Build + (optionally) sign + notarize a .dmg on tag push and attach it to a GitHub Release. Add this as .github/workflows/release.yml in your app:

.github/workflows/release.yml
name: Release
on:
  push:
    tags: ['v*']
jobs:
  release:
    runs-on: macos-14
    permissions:
      contents: write
    steps:
      - uses: actions/checkout@v4
      - uses: pnpm/action-setup@v4
      - uses: actions/setup-node@v4
        with:
          node-version: 24
      - run: pnpm install
      - name: Import signing certificate
        if: ${{ secrets.APPLE_CERTIFICATE_P12 != '' }}
        env:
          CERT_P12: ${{ secrets.APPLE_CERTIFICATE_P12 }}
          CERT_PW: ${{ secrets.APPLE_CERTIFICATE_PASSWORD }}
        run: |
          KC="$RUNNER_TEMP/app.keychain-db"
          security create-keychain -p "" "$KC"
          security set-keychain-settings -lut 21600 "$KC"
          security unlock-keychain -p "" "$KC"
          echo "$CERT_P12" | base64 --decode > "$RUNNER_TEMP/cert.p12"
          security import "$RUNNER_TEMP/cert.p12" -k "$KC" -P "$CERT_PW" -T /usr/bin/codesign
          security set-key-partition-list -S apple-tool:,apple: -s -k "" "$KC"
          security list-keychains -d user -s "$KC" $(security list-keychains -d user | tr -d '"')
      - name: Build installer
        env:
          APPLE_ID: ${{ secrets.APPLE_ID }}
          APPLE_TEAM_ID: ${{ secrets.APPLE_TEAM_ID }}
          APPLE_APP_PASSWORD: ${{ secrets.APPLE_APP_PASSWORD }}
          HAS_CERT: ${{ secrets.APPLE_CERTIFICATE_P12 != '' }}
        run: |
          if [ "$HAS_CERT" = "true" ]; then
            pnpm exec murasaki installer --sign --notarize
          else
            pnpm exec murasaki installer
          fi
      - uses: softprops/action-gh-release@v2
        with:
          files: dist/*.dmg

Add these repository secrets to sign + notarize (omit them all for an unsigned .dmg): APPLE_CERTIFICATE_P12 (base64 of your Developer ID .p12), APPLE_CERTIFICATE_PASSWORD, APPLE_ID, APPLE_TEAM_ID, APPLE_APP_PASSWORD.

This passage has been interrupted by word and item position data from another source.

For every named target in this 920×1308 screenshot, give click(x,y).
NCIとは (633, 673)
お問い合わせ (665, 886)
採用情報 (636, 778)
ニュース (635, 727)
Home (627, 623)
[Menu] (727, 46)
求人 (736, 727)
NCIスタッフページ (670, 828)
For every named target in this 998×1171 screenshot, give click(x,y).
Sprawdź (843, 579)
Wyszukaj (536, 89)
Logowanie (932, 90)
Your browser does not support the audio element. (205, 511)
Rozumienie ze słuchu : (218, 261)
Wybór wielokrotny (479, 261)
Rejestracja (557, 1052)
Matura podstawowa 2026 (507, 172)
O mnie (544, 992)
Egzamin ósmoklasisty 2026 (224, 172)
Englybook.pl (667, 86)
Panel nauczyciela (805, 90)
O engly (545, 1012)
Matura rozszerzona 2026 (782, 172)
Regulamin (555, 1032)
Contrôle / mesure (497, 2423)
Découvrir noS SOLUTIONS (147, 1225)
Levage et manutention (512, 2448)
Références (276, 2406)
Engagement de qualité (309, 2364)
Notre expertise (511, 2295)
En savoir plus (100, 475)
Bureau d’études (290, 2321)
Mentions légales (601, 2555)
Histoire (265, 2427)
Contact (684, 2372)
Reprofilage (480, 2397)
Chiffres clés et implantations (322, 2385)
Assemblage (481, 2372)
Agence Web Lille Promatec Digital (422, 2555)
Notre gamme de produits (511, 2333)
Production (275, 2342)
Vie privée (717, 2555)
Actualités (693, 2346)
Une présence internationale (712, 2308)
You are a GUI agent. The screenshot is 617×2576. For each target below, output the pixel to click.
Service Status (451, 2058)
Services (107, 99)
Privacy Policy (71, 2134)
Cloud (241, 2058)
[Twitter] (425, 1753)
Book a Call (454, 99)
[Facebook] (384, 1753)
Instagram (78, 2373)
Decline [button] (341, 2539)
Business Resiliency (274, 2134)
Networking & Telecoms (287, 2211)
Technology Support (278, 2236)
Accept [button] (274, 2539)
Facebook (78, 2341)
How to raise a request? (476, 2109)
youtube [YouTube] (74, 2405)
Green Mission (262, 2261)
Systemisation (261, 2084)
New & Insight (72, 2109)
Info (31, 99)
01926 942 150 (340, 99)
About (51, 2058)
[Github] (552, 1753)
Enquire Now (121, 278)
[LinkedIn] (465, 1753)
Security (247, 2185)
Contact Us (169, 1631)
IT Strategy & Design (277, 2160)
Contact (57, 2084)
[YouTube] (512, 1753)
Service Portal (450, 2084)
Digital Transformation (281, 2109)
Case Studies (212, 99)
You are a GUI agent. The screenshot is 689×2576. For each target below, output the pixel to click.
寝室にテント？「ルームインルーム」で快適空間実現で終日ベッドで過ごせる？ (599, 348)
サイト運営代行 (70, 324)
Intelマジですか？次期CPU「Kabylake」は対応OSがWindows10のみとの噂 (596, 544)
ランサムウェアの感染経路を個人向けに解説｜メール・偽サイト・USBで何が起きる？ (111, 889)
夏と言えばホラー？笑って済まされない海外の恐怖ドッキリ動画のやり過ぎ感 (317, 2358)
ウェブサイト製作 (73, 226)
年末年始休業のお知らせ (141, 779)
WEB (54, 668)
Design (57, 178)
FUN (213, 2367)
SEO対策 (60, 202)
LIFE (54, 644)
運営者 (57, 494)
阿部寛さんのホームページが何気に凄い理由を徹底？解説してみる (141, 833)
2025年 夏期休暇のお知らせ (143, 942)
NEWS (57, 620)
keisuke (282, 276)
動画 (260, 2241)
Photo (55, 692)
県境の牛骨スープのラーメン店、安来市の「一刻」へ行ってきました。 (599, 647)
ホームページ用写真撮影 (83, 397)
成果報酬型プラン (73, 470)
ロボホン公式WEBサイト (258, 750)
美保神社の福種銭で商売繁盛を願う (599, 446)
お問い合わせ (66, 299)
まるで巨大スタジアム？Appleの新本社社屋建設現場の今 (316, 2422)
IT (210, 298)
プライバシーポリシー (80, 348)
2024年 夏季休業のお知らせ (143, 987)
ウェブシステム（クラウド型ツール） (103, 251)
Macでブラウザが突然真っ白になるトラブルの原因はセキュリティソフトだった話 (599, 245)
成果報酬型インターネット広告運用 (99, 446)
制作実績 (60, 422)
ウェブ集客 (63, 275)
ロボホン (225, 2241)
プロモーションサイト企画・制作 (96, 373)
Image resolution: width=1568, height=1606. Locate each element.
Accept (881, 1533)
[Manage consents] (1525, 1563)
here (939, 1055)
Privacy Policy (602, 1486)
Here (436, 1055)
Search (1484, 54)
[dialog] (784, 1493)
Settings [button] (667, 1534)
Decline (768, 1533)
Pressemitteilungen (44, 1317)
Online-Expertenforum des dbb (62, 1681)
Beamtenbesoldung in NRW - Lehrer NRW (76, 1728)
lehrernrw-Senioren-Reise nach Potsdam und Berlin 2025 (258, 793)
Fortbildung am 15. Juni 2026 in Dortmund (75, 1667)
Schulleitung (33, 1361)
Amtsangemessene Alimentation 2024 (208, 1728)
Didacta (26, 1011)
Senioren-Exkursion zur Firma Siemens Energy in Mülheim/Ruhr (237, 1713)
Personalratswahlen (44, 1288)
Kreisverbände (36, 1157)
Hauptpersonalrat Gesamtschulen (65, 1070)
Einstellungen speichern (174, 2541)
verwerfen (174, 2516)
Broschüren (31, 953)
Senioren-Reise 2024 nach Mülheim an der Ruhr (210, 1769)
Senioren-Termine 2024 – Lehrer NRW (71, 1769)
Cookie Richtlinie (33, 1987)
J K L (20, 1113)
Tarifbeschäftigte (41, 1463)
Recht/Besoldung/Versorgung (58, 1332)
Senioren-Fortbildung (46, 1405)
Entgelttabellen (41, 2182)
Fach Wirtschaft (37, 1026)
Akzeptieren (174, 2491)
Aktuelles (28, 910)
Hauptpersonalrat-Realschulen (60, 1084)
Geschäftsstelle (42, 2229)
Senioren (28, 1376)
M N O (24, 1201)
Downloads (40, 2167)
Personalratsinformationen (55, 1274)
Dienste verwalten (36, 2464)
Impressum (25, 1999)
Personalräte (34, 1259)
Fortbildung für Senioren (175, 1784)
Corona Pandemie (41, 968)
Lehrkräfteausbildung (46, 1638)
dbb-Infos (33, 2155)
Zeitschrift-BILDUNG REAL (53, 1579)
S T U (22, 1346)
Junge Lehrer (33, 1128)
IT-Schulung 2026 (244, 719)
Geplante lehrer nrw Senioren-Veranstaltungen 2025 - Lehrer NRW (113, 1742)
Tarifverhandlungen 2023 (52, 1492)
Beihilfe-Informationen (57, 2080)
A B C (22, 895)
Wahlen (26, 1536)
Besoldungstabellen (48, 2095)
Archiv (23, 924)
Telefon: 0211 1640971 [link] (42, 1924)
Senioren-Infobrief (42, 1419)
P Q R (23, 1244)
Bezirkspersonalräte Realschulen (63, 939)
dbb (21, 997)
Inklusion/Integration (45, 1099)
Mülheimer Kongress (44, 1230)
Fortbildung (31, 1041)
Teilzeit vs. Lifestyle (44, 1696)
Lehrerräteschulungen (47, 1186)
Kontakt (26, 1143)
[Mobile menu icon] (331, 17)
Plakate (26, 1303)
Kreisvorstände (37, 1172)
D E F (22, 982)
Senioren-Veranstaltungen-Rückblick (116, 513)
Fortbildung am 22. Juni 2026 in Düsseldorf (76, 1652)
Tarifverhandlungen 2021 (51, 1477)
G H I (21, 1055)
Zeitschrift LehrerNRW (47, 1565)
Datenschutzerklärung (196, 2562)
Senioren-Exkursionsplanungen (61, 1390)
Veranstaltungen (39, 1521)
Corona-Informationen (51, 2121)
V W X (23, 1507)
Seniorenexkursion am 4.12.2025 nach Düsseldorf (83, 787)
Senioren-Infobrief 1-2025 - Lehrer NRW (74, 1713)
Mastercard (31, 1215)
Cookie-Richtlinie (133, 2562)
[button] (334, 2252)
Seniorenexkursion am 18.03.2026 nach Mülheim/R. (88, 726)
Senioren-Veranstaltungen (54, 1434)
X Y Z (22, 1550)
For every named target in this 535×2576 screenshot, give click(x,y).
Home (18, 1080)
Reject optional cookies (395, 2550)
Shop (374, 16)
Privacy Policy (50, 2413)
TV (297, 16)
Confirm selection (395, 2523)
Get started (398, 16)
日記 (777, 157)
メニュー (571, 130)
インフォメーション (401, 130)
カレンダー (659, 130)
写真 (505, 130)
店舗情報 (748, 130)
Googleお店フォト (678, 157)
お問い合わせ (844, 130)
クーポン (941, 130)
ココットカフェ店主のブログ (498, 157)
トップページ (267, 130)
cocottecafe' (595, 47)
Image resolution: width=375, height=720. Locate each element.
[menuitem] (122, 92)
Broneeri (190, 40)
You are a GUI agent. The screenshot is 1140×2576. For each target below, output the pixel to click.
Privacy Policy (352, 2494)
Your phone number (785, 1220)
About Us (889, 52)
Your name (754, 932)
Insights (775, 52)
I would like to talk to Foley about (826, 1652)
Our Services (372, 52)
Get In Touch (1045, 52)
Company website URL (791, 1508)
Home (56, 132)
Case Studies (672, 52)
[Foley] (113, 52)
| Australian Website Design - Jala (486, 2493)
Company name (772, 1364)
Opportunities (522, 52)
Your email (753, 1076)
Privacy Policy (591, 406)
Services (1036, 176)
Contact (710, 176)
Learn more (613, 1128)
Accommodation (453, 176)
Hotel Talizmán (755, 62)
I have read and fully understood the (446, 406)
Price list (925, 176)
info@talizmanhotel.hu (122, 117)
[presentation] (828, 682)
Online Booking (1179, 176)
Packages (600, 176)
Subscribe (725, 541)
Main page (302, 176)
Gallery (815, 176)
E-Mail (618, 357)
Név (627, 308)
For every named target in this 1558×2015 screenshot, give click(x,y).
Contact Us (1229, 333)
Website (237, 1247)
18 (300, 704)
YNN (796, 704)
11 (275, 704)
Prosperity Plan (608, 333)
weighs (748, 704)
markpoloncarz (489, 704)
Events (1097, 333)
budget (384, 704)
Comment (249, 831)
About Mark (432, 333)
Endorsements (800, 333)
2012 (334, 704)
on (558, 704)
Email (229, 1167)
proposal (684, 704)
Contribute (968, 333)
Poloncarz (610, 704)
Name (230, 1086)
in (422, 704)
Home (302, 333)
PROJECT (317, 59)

Never commit these secrets to config or source — --notarize deliberately only reads them from the environment.

Release checklist

  • Build from a clean checkout with a locked dependency graph.
  • Launch the bundle before wrapping it in an installer.
  • Install, update, and uninstall on clean target machines for every platform/architecture you publish.
  • Test configured URL schemes and file associations for cold start and while the primary app instance is already running.
  • Exercise Node Main shutdown, offline startup, and failed network requests.
  • Verify macOS signatures/notarization and Windows Authenticode signatures.
  • Generate and sign the Murasaki update manifest only after final payloads are immutable.
  • Publish payloads, latest.json, and latest.json.sig together.
  • Keep signing credentials and MURASAKI_UPDATE_KEY in CI secrets; never in murasaki.config.ts.

Code-signing and update signing are independent. See Security and Auto-update before enabling in-app updates.